Work order: Among the entries, find the lines with the string "computer" and copy them.

Exercise data:
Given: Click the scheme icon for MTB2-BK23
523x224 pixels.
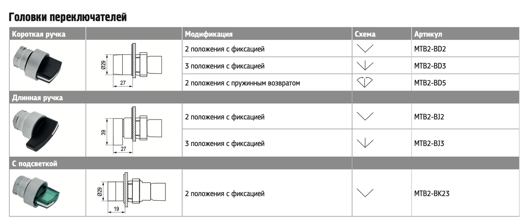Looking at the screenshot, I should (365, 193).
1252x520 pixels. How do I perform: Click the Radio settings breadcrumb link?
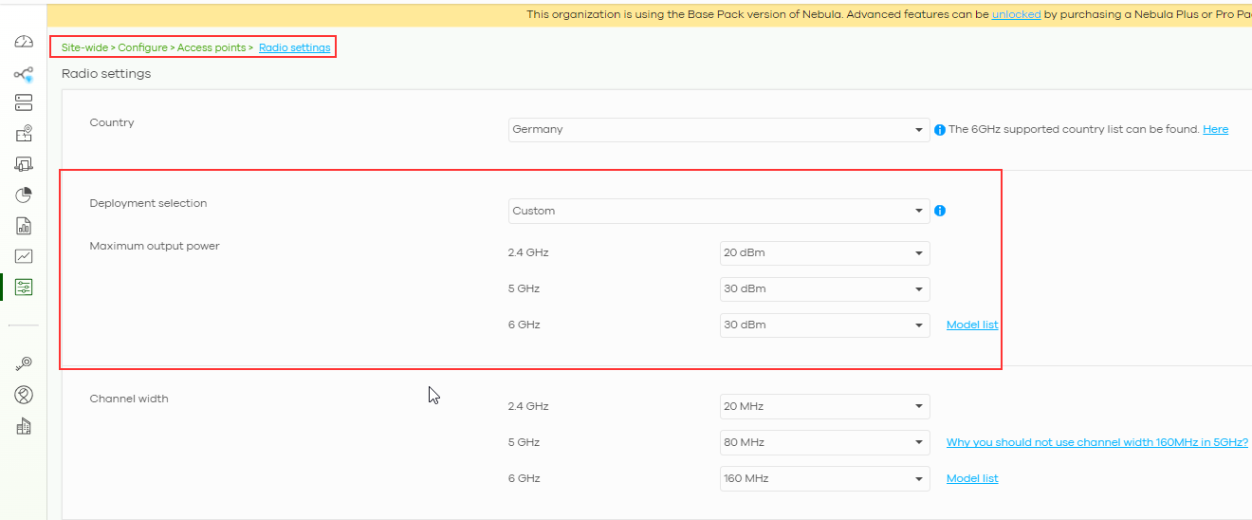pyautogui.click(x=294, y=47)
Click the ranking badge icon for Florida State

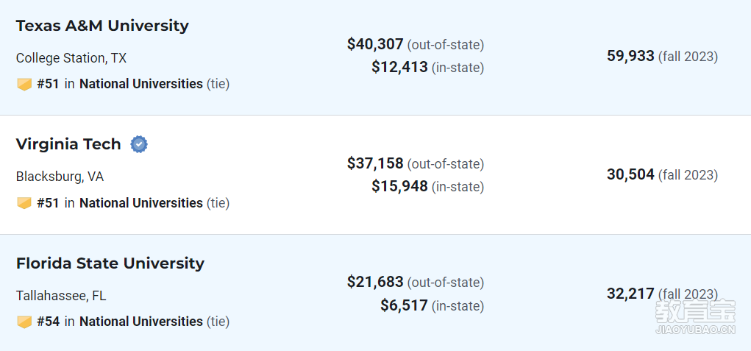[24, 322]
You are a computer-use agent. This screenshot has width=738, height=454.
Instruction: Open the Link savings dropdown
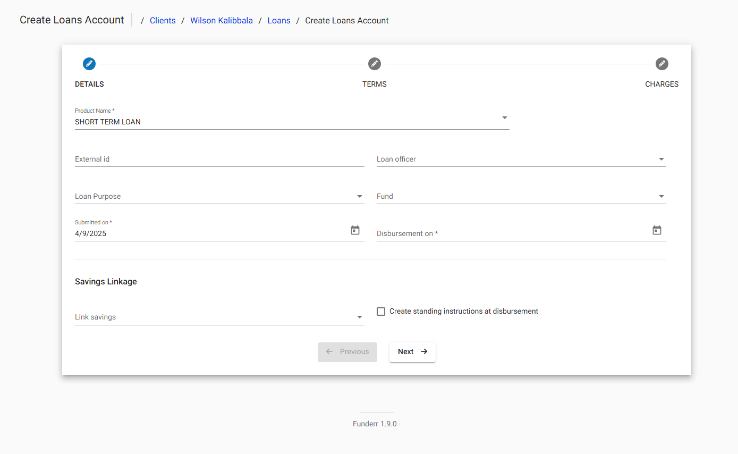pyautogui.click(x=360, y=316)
---
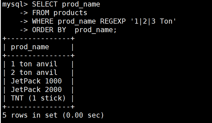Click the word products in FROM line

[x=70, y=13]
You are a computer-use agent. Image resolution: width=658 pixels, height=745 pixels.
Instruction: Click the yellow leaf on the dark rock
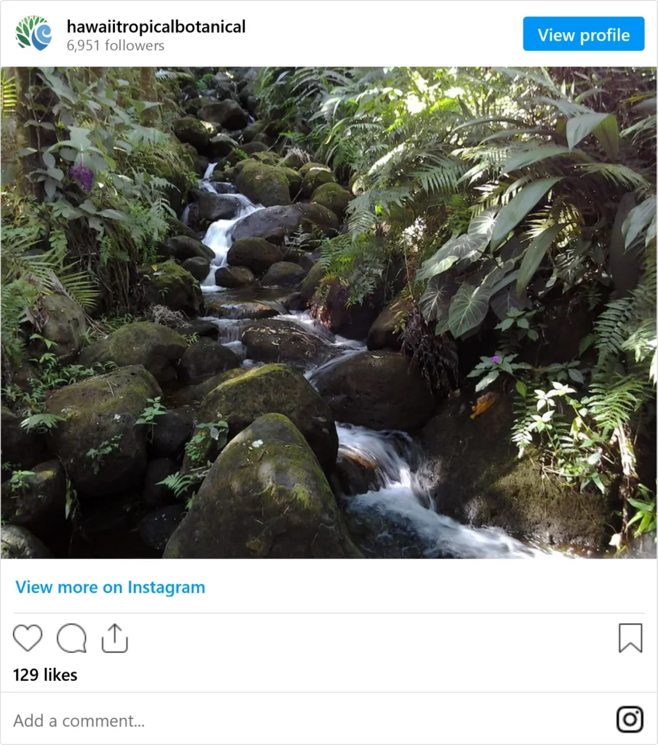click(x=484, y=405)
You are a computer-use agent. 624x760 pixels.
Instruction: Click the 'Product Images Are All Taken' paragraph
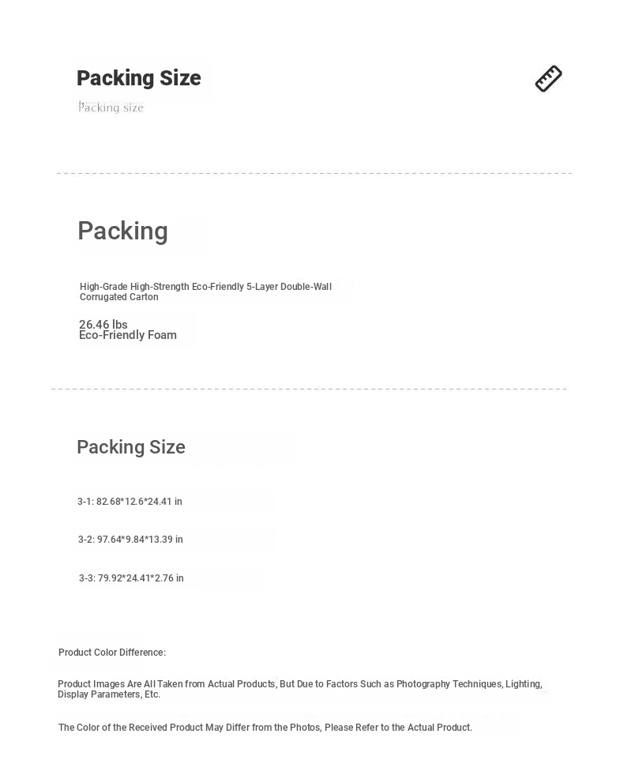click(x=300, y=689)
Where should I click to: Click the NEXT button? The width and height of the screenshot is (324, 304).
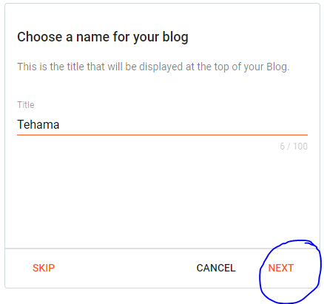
---
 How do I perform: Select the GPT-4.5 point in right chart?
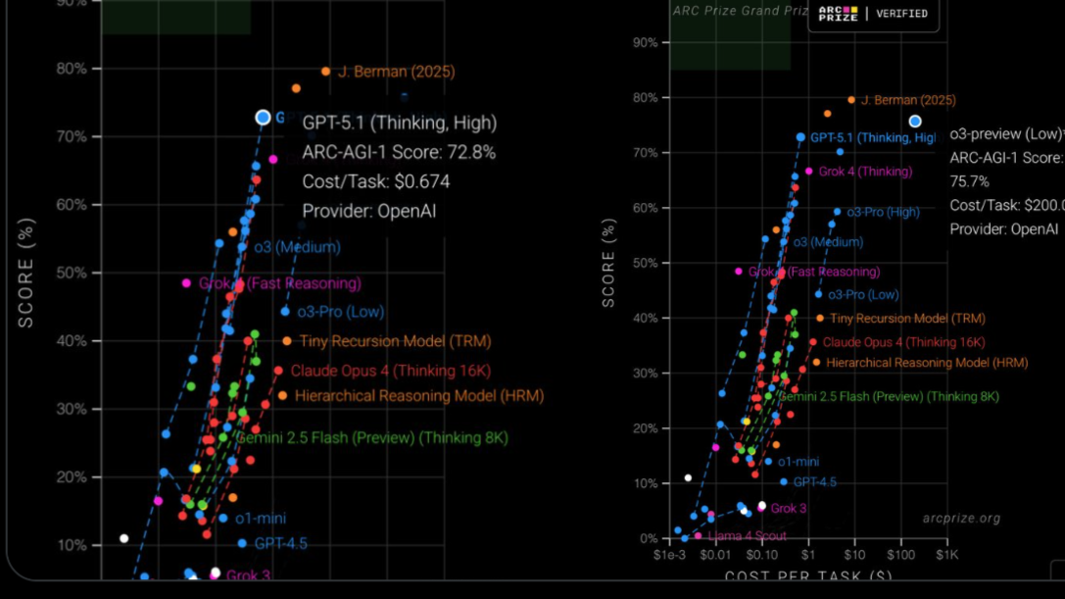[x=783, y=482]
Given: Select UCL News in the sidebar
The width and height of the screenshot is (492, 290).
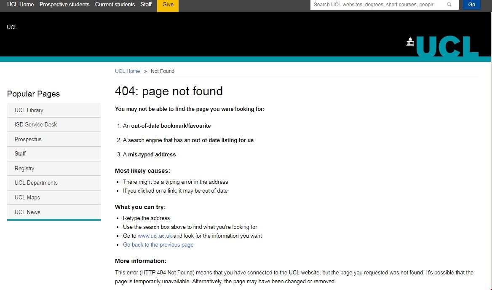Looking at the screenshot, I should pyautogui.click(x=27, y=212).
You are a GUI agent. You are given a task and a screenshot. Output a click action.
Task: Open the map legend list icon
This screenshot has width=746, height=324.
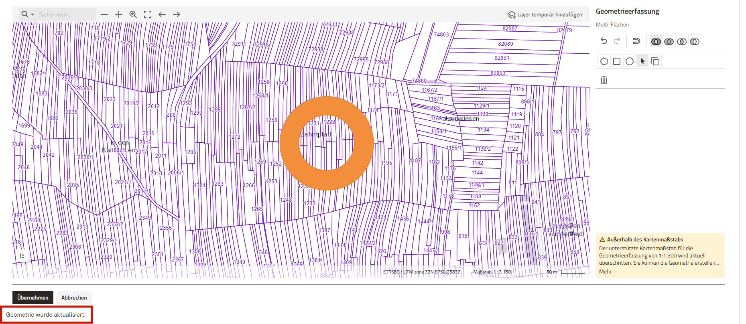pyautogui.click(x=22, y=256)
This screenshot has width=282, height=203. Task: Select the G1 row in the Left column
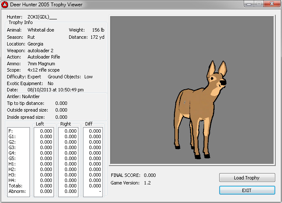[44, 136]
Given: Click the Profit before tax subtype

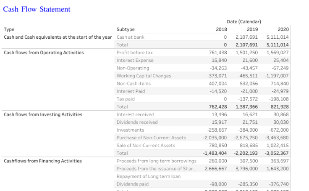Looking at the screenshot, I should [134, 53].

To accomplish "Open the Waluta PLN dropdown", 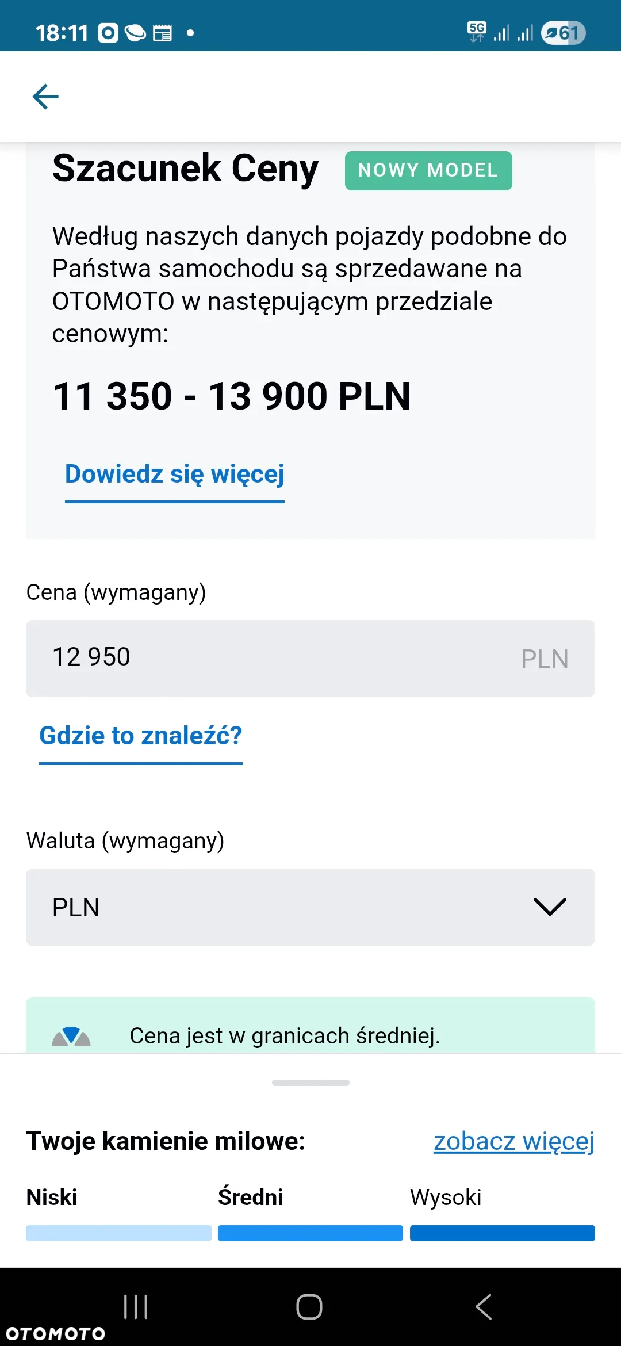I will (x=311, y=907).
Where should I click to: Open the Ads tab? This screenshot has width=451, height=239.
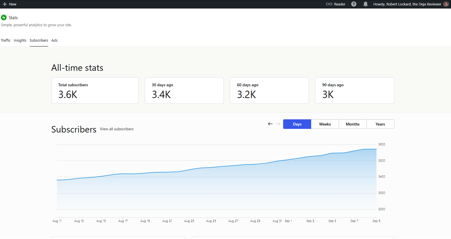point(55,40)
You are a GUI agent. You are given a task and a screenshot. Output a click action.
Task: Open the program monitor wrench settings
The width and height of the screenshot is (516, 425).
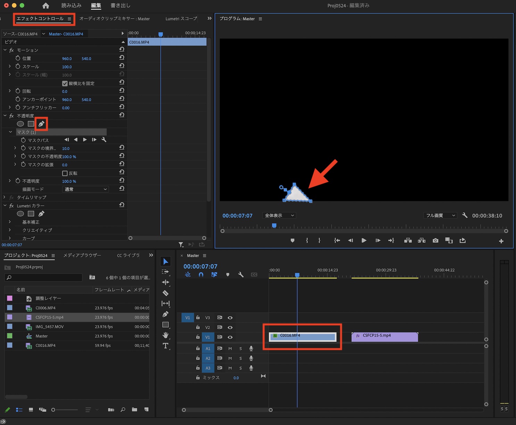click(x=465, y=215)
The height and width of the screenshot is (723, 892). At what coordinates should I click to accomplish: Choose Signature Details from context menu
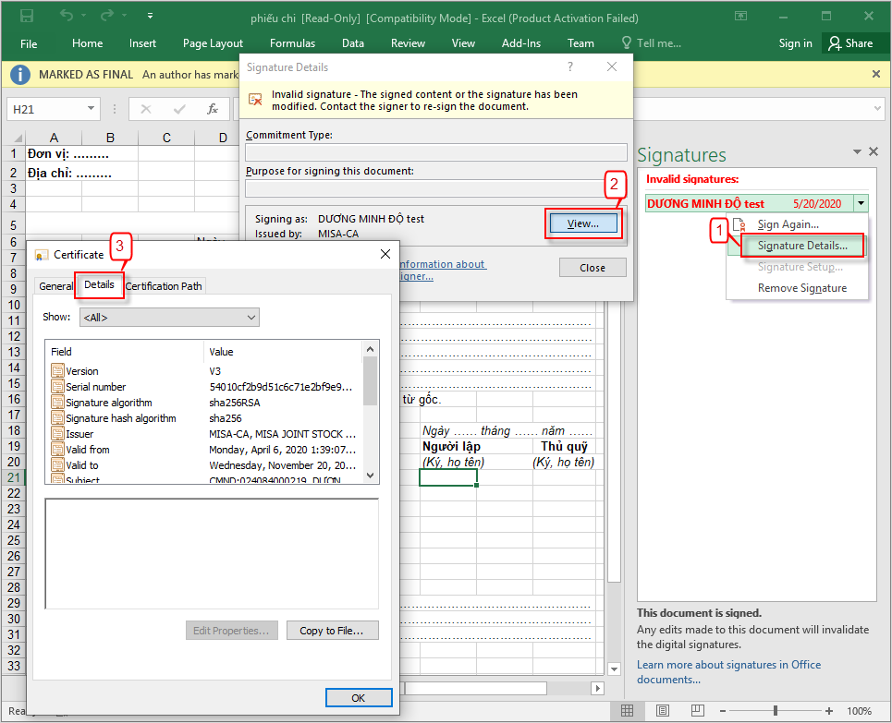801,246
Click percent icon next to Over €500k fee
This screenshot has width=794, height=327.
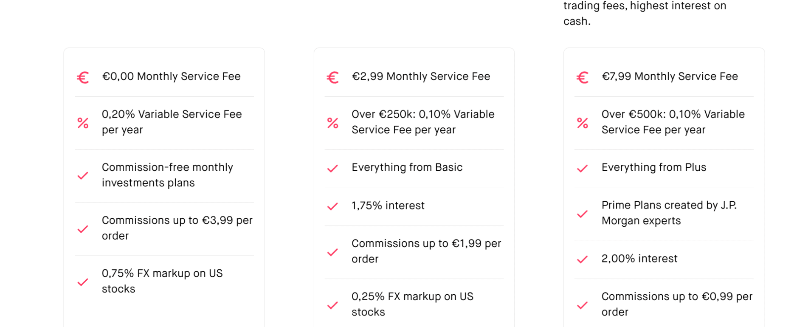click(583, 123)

Result of this task:
You are a computer-use agent. This screenshot has width=738, height=454.
You are a computer-use agent. Image resolution: width=658 pixels, height=745 pixels.
You are a computer-use agent. 624x760 pixels.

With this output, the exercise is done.